▶ **Activity**
Show every line of the data below that includes the word "screenshot".

(Collected data)
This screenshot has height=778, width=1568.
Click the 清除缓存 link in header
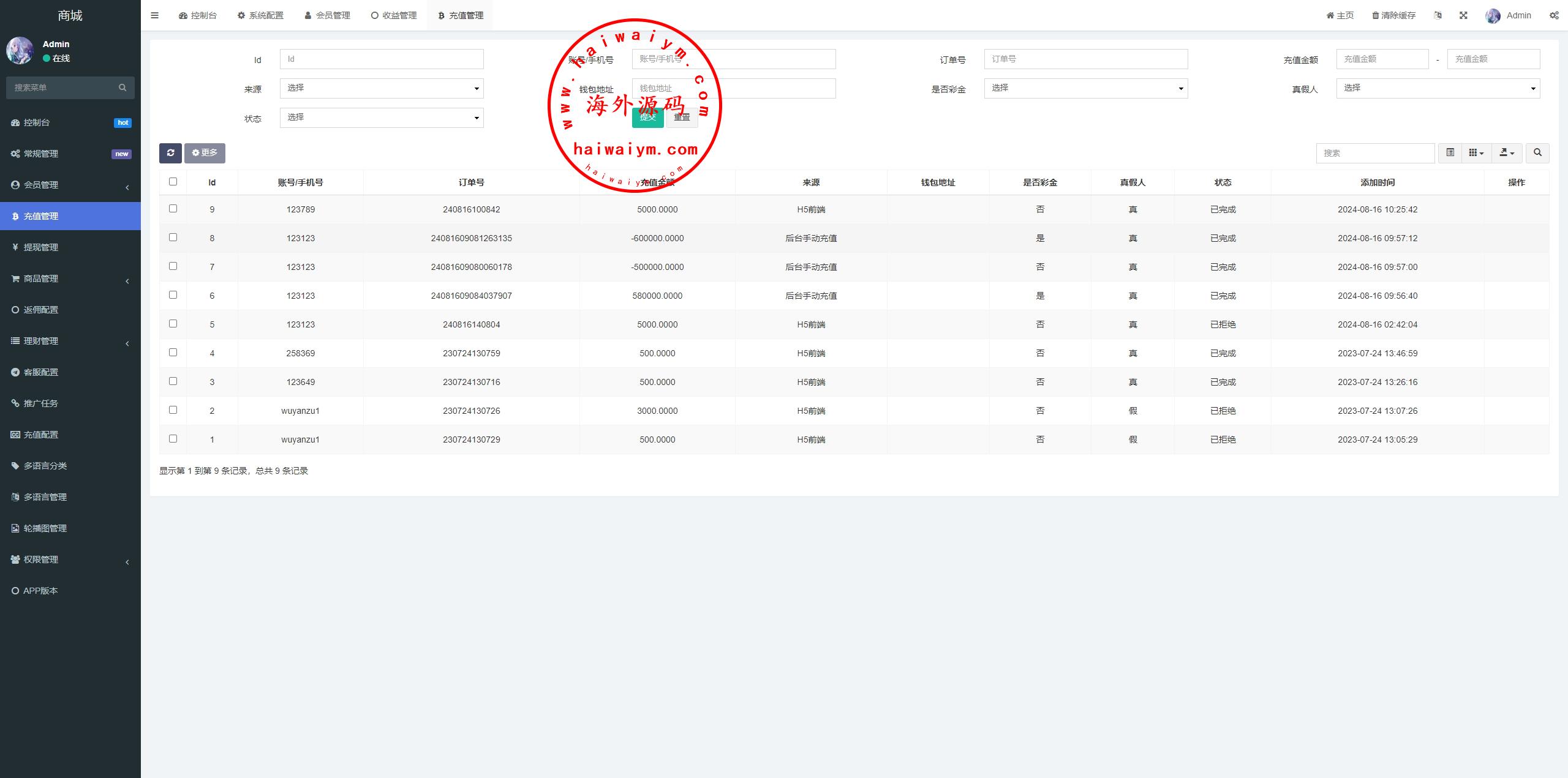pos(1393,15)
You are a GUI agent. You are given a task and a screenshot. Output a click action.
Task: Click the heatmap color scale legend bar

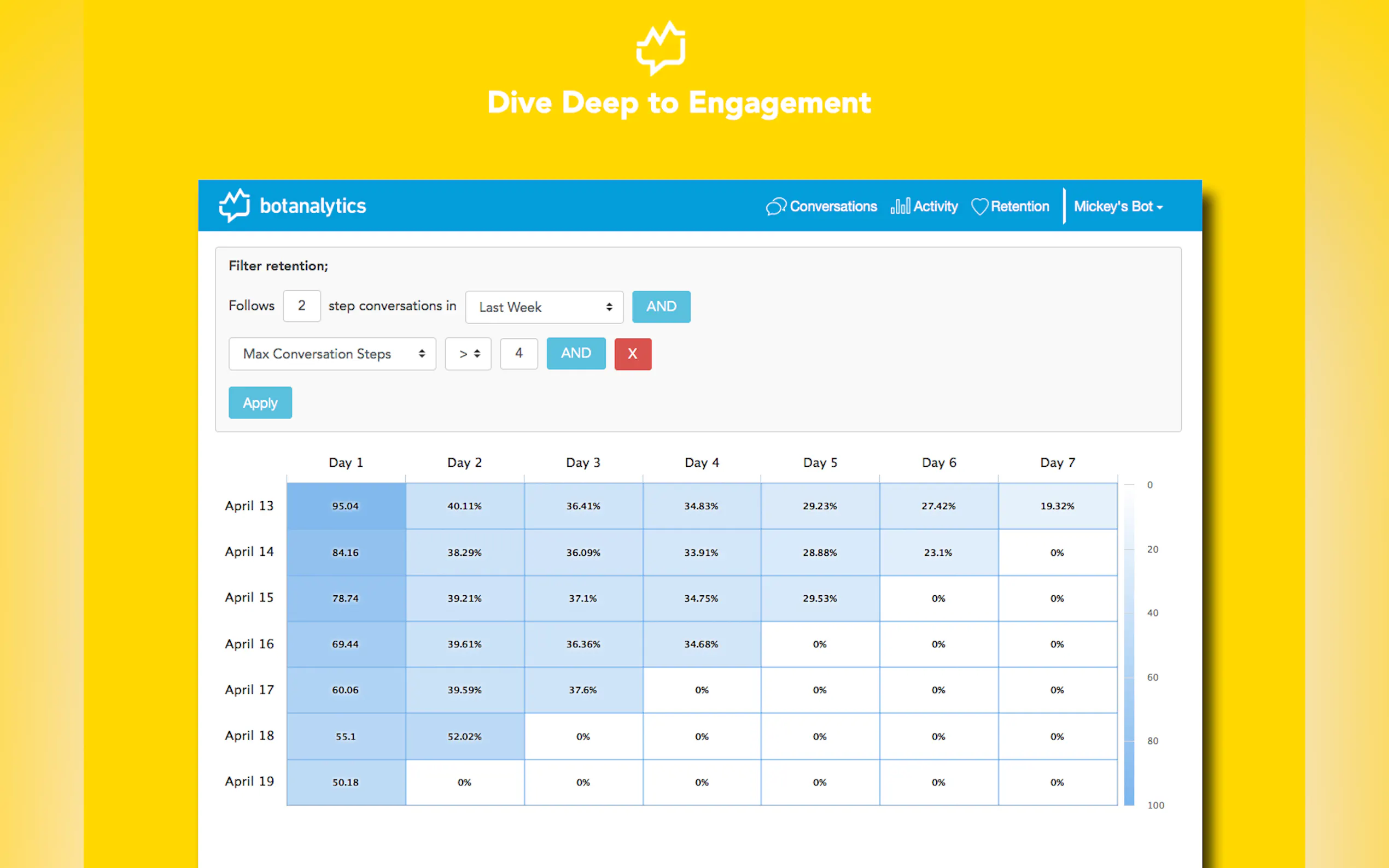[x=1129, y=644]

▶ **Answer for the task**
This screenshot has height=778, width=1568.
You are a GUI agent. You are given a task and a screenshot. Output a click action.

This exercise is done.